L’investissement responsable se fraie un chemin dans les fusions-acquisitions
Les critères environnementaux, sociaux et de gouvernance (ESG) prennent une importance grandissante mais inégale dans les processus de fusions et acquisitions, si l’on en croit une étude que vient de publier le cabinet d’audit PwC, en collaboration avec l’initiative des principes pour l’investissement responsable de l’Organisation des Nations Unies. Selon 63% des 16 grandes entreprises européennes interrogées, l’influence de ces facteurs a significativement augmenté depuis 2010 et les trois quarts d’entre elles estiment que cette tendance «va s’accélérer au cours des 3 prochaines années».
Durant la phase d’évaluation préalable à la transaction (due diligence), 63% des répondants indiquent tenir systématiquement compte des critères environnementaux, alors qu’ils ne sont que 44% à l’affirmer pour les critères sociaux et 38% pour les questions de gouvernance. Les problèmes de fraude et de corruption, ainsi que la question du travail des enfants, occupent néanmoins une place essentielle dans l’évaluation de cibles situées dans les pays émergents.

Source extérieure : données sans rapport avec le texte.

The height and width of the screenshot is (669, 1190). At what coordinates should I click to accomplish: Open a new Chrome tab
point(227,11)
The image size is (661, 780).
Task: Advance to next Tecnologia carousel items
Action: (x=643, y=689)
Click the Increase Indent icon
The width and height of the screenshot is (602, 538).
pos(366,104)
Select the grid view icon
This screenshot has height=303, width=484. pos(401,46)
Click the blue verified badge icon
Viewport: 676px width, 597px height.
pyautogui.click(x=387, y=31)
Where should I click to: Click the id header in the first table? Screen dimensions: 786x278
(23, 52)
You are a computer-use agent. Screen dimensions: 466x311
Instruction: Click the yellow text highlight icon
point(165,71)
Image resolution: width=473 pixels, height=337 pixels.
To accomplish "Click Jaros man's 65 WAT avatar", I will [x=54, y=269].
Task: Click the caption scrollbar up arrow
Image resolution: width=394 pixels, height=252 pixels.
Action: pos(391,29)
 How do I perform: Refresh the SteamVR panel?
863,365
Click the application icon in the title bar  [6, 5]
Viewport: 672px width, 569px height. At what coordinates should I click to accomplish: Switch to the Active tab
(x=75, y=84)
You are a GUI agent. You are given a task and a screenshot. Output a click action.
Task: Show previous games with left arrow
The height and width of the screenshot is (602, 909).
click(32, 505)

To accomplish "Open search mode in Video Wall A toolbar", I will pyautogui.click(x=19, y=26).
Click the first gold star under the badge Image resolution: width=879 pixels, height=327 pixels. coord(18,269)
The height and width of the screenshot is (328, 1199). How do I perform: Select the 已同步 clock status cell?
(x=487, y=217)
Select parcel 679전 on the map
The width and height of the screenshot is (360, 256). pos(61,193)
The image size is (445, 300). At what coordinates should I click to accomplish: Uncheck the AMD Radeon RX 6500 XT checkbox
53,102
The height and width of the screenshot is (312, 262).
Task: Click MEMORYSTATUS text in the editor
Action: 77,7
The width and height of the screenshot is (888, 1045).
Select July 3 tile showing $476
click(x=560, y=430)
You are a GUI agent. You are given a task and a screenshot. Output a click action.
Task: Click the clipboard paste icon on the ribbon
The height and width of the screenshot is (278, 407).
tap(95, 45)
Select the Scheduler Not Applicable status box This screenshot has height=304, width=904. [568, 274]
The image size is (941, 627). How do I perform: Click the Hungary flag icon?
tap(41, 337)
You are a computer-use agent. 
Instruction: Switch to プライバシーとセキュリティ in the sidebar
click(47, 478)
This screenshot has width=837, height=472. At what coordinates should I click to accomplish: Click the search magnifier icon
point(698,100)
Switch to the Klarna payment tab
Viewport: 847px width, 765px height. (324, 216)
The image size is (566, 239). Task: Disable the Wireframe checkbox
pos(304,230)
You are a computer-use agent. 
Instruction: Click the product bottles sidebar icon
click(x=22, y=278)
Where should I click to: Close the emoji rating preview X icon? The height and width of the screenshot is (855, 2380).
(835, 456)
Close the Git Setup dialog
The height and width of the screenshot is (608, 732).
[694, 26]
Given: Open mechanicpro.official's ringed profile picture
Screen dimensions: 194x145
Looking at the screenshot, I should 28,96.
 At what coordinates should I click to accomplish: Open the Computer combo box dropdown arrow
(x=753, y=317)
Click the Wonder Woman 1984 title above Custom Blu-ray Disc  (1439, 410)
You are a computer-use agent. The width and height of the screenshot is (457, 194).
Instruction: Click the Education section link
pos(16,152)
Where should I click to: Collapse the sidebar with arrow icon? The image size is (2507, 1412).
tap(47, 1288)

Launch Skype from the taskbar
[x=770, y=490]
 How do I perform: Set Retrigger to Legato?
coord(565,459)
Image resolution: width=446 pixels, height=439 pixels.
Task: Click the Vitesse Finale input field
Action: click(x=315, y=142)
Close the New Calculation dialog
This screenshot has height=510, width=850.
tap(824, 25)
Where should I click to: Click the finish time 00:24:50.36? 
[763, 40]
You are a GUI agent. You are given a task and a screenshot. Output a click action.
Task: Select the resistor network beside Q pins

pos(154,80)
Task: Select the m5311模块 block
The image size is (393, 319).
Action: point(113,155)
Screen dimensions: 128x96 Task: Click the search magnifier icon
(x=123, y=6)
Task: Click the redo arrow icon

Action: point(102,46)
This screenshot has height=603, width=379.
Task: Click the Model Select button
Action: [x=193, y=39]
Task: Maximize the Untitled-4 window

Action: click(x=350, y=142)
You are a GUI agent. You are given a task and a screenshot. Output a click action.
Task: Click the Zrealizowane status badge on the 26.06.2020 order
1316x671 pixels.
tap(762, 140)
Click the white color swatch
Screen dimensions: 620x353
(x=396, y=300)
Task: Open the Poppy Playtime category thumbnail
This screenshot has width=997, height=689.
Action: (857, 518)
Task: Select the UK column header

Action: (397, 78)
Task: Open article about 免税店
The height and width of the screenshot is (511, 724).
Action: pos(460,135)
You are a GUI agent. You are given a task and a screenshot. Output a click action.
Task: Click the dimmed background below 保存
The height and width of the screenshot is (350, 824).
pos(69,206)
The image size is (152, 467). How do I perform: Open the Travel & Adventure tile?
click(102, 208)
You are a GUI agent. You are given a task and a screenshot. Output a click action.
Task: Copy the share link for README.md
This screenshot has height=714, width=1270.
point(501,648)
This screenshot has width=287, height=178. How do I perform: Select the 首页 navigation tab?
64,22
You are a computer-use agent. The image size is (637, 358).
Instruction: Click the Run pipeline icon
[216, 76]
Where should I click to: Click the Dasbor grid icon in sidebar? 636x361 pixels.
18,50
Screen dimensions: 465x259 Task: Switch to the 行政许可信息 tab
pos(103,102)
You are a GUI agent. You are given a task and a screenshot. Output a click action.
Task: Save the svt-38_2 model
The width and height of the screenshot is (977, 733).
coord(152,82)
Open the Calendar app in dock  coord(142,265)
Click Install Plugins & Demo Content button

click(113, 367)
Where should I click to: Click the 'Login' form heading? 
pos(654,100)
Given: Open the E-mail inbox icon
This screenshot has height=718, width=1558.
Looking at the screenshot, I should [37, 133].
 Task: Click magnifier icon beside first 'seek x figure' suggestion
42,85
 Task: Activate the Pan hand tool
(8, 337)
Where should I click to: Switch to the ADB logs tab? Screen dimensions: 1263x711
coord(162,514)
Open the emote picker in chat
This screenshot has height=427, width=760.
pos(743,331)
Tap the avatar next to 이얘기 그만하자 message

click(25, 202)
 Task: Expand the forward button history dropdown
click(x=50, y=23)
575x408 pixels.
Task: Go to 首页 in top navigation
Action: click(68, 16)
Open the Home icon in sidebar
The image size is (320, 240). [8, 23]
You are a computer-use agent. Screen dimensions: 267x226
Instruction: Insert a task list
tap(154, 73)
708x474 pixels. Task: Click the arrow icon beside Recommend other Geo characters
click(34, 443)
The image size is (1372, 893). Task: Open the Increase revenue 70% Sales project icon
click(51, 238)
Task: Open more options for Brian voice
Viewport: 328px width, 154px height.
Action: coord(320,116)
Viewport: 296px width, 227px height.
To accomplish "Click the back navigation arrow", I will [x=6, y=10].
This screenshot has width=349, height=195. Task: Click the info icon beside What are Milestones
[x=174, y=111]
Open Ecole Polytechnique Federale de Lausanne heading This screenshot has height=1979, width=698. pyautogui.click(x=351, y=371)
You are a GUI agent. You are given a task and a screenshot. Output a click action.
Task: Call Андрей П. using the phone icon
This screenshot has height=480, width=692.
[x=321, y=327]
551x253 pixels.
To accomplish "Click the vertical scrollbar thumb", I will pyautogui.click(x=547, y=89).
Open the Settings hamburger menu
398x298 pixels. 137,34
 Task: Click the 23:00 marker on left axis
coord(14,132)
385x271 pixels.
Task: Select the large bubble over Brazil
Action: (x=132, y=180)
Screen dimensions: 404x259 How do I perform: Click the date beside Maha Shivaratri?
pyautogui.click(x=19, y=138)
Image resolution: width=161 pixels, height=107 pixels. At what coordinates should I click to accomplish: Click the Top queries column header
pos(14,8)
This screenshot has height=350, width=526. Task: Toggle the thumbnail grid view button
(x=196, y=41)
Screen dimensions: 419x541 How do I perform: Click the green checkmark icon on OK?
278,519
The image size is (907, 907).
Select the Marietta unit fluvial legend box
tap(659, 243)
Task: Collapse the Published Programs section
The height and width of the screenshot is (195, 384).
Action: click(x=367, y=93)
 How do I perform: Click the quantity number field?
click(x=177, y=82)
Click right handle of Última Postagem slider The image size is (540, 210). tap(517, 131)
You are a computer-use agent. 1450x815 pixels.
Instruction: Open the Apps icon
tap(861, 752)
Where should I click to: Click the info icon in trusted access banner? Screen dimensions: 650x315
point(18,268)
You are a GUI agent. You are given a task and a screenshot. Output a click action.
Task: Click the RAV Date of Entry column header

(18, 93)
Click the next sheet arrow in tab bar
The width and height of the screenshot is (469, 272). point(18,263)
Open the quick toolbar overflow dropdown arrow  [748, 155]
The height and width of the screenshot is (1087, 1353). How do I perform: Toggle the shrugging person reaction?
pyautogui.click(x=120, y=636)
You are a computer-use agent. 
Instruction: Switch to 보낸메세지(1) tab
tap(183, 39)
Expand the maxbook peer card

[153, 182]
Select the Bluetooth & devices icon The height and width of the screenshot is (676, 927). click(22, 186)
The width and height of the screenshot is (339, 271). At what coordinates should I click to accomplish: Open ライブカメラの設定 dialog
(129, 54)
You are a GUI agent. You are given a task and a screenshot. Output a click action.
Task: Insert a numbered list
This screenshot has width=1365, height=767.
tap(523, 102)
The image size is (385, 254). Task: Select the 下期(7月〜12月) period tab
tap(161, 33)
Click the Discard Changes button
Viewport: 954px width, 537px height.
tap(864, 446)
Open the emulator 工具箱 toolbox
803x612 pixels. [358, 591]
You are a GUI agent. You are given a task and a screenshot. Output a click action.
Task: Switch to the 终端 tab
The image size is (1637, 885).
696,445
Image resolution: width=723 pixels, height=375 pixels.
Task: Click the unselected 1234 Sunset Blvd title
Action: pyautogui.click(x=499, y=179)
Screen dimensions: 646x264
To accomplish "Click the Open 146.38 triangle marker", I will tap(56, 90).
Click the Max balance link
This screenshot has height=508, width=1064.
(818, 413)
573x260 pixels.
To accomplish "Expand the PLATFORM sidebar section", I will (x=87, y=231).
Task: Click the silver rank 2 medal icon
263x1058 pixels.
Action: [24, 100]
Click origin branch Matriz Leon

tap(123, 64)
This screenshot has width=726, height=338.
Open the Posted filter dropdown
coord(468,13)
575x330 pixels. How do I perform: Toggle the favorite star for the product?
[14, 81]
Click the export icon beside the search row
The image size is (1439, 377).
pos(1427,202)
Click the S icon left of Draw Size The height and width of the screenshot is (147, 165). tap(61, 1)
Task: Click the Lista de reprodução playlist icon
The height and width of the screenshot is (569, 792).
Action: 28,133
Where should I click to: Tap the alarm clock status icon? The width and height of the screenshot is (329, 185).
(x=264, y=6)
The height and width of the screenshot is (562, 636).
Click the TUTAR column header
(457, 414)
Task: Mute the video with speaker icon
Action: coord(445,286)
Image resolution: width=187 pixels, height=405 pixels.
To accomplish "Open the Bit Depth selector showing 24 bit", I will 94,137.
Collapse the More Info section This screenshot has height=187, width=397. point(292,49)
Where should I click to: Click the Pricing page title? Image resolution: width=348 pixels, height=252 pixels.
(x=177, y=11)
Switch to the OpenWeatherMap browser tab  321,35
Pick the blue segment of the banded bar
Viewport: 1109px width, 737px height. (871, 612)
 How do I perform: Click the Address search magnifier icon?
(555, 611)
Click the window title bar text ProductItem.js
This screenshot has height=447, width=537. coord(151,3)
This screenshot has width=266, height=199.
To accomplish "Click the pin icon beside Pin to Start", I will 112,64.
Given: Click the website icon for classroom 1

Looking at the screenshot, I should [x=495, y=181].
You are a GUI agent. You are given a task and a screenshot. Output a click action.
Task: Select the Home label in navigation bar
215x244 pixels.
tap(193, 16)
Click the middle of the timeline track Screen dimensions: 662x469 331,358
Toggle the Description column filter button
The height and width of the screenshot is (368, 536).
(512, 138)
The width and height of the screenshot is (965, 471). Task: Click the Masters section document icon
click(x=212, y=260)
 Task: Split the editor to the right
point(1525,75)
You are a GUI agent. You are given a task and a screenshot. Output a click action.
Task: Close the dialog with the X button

Plus de 80% des entreprises de l’échantillon ont soit réduit le prix qu’elles étaient prêtes à payer pour racheter une entreprise, soit arrêté une négociation en cours, à la suite d’une performance de la cible insuffisante sur des critères ESG. Les facteurs mis en avant tiennent notamment à la contamination des sols, à des relations houleuses avec les syndicats ou à un risque de catastrophe naturelle. Mais une bonne performance dans ce domaine, si elle peut contribuer à accélérer le processus d’acquisition, ne donne pas toujours lieu à une prime de valorisation puisqu’elle est supposée être incluse dans le prix initial.
Environ un tiers des sociétés considère que la mise en conformité, qui peut coûter plusieurs millions d’euros, «peut s’étendre jusqu’à deux ans après la clôture de la transaction» et un quart estime que ce délai «peut atteindre 5 ans». L’analyse des résultats par secteur montre que l’alimentaire et l’industrie manufacturière ont intégré l’ensemble des facteurs ESG dans leur stratégie d’acquisition et d’intégration des sociétés rachetées. La construction, la pharmacie et les médias ont de leur côté adopté une démarche moins formalisée en période de due diligence, tout en restant très attentifs à ces critères après la conclusion de la transaction.